> [Supplied entries]
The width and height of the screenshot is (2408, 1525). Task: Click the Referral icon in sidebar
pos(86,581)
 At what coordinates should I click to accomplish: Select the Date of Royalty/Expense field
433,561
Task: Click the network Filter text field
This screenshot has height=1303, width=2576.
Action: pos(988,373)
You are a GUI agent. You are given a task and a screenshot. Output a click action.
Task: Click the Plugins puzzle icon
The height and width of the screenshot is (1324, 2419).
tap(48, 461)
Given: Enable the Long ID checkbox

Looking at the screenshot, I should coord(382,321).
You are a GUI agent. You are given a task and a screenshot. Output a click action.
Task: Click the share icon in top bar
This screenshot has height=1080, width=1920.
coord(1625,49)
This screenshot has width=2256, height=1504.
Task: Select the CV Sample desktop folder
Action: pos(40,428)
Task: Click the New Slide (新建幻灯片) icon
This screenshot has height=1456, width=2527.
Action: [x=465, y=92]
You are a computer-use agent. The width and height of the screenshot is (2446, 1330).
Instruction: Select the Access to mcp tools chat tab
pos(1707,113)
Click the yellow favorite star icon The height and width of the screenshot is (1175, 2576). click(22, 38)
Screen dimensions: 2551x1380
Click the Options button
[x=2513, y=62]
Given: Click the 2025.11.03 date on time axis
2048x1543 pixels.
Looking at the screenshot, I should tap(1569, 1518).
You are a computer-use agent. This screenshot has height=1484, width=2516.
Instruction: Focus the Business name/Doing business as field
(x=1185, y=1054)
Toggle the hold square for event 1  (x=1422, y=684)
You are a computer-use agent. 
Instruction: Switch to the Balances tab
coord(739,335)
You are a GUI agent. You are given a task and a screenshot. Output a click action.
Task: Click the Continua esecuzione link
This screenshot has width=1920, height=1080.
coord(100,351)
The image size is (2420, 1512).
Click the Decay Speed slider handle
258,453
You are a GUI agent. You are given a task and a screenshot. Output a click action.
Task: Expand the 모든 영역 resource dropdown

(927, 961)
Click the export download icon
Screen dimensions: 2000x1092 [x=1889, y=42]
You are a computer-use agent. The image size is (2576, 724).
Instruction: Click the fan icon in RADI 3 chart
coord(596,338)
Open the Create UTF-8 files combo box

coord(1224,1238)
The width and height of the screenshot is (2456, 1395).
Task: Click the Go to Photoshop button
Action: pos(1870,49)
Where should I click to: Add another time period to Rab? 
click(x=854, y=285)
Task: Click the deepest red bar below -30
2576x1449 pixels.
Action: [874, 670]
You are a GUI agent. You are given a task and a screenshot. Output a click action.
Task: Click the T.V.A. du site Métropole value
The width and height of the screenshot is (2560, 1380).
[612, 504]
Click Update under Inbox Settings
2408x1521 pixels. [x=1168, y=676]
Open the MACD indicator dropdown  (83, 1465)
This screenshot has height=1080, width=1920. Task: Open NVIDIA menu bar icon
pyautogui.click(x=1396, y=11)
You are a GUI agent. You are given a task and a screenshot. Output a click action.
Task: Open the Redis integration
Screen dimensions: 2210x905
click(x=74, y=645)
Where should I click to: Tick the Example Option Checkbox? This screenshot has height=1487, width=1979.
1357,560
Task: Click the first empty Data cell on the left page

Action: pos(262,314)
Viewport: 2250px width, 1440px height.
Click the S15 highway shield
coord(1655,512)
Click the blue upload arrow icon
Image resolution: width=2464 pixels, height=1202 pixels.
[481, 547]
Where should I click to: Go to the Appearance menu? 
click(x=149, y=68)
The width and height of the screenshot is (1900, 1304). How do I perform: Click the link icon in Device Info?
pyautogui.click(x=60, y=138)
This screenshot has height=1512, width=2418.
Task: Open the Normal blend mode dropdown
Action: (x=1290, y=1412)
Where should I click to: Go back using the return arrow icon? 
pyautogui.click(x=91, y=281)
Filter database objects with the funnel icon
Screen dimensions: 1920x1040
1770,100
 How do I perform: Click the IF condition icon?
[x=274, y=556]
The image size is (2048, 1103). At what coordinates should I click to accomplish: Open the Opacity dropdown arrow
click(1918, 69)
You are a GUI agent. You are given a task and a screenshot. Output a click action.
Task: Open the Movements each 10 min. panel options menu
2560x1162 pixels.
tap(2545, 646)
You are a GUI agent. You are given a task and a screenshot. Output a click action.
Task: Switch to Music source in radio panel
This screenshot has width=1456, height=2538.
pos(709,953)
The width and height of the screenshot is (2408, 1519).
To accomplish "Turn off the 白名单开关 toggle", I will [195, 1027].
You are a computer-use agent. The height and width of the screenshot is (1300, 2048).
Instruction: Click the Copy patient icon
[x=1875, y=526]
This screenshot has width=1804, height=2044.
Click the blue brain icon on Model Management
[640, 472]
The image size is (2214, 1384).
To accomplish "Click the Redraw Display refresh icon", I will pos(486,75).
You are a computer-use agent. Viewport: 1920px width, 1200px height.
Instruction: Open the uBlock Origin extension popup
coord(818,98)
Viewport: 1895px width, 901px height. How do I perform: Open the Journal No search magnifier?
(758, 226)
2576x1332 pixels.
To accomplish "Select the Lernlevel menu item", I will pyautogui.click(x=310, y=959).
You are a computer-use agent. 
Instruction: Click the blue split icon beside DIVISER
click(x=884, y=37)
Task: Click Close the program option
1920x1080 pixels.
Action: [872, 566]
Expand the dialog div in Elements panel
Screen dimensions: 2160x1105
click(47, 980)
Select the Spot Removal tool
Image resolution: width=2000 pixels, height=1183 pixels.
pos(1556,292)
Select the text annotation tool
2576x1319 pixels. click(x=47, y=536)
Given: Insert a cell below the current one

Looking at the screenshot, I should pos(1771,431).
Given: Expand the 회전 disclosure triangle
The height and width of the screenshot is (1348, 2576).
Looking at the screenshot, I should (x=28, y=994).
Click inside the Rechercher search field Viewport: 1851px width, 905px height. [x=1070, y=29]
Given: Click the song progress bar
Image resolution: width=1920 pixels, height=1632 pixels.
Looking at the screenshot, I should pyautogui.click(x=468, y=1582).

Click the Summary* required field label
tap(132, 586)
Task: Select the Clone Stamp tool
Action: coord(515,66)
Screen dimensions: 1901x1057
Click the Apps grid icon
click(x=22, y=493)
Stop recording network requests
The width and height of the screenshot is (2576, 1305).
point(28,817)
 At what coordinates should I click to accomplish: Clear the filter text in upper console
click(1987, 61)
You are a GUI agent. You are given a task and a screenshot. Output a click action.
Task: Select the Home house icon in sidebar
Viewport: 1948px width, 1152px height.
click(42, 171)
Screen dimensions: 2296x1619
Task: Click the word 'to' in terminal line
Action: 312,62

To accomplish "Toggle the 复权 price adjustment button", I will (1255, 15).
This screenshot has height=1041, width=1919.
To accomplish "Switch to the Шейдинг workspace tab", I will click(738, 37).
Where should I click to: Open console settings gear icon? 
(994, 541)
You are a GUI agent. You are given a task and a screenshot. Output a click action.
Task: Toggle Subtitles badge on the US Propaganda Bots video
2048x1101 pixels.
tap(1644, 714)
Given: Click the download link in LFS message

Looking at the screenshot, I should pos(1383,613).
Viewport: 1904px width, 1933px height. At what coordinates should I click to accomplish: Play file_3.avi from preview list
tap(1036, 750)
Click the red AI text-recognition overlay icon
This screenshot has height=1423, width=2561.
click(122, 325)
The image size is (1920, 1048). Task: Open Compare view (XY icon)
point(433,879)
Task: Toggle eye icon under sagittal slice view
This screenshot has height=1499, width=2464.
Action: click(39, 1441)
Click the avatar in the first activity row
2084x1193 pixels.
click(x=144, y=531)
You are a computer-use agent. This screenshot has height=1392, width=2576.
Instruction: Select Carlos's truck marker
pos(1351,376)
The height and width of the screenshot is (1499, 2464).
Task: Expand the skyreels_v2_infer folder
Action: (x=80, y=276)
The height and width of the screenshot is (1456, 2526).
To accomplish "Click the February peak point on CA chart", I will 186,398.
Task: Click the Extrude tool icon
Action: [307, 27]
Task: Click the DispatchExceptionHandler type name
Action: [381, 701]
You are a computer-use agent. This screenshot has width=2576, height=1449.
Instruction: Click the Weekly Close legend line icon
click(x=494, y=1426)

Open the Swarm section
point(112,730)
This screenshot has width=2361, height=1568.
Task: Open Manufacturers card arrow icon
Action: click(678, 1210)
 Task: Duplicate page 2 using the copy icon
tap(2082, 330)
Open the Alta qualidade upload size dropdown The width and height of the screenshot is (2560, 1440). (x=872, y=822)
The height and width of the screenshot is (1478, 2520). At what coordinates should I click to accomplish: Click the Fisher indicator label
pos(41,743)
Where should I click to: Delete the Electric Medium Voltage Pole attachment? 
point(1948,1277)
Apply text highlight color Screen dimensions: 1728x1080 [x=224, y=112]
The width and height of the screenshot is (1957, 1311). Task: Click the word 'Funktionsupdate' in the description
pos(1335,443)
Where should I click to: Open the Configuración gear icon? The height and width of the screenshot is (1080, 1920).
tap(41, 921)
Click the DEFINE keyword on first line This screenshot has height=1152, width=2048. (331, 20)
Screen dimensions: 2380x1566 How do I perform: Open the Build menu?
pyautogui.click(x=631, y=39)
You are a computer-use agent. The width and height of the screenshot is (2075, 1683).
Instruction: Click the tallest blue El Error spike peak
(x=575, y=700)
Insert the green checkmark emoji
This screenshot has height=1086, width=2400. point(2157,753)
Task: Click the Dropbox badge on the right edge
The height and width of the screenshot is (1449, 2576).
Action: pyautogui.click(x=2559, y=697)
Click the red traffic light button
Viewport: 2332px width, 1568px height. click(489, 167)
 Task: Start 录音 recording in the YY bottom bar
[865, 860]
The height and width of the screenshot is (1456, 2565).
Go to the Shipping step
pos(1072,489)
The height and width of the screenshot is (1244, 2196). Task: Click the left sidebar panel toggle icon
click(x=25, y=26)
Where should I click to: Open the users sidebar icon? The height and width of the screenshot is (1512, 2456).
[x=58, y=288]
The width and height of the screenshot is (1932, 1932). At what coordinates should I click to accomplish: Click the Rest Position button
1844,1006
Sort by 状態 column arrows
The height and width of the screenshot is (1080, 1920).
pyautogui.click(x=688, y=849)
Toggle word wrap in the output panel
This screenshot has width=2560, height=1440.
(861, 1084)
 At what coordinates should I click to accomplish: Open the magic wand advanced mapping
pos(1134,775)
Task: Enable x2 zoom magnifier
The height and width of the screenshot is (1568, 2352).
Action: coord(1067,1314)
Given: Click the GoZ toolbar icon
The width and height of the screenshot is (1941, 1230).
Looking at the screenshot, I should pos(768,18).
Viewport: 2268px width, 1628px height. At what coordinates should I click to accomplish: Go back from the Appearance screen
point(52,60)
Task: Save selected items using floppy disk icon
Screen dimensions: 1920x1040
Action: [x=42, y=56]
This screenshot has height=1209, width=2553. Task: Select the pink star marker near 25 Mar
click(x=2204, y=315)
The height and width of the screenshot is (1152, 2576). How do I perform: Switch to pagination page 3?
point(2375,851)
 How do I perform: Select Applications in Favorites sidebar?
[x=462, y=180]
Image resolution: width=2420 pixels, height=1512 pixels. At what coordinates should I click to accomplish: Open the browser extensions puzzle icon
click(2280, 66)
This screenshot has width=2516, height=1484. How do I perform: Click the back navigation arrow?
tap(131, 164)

> [Prompt] From the listing above, return each line with the word "computer".

> [Answer for the task]
You are a computer-use agent. The width and height of the screenshot is (2446, 1330).
You are a computer-use agent. This screenshot has height=1484, width=2516.
You are a computer-use agent. 
You are a computer-use agent. The image size is (2576, 724).
You are a computer-use agent. The height and width of the screenshot is (1300, 2048).
You are a computer-use agent. Viewport: 1920px width, 1200px height.
You are a computer-use agent. 
You are a computer-use agent. This screenshot has height=1392, width=2576.
You are a computer-use agent. This screenshot has width=2576, height=1449.
You are a computer-use agent. The width and height of the screenshot is (2075, 1683).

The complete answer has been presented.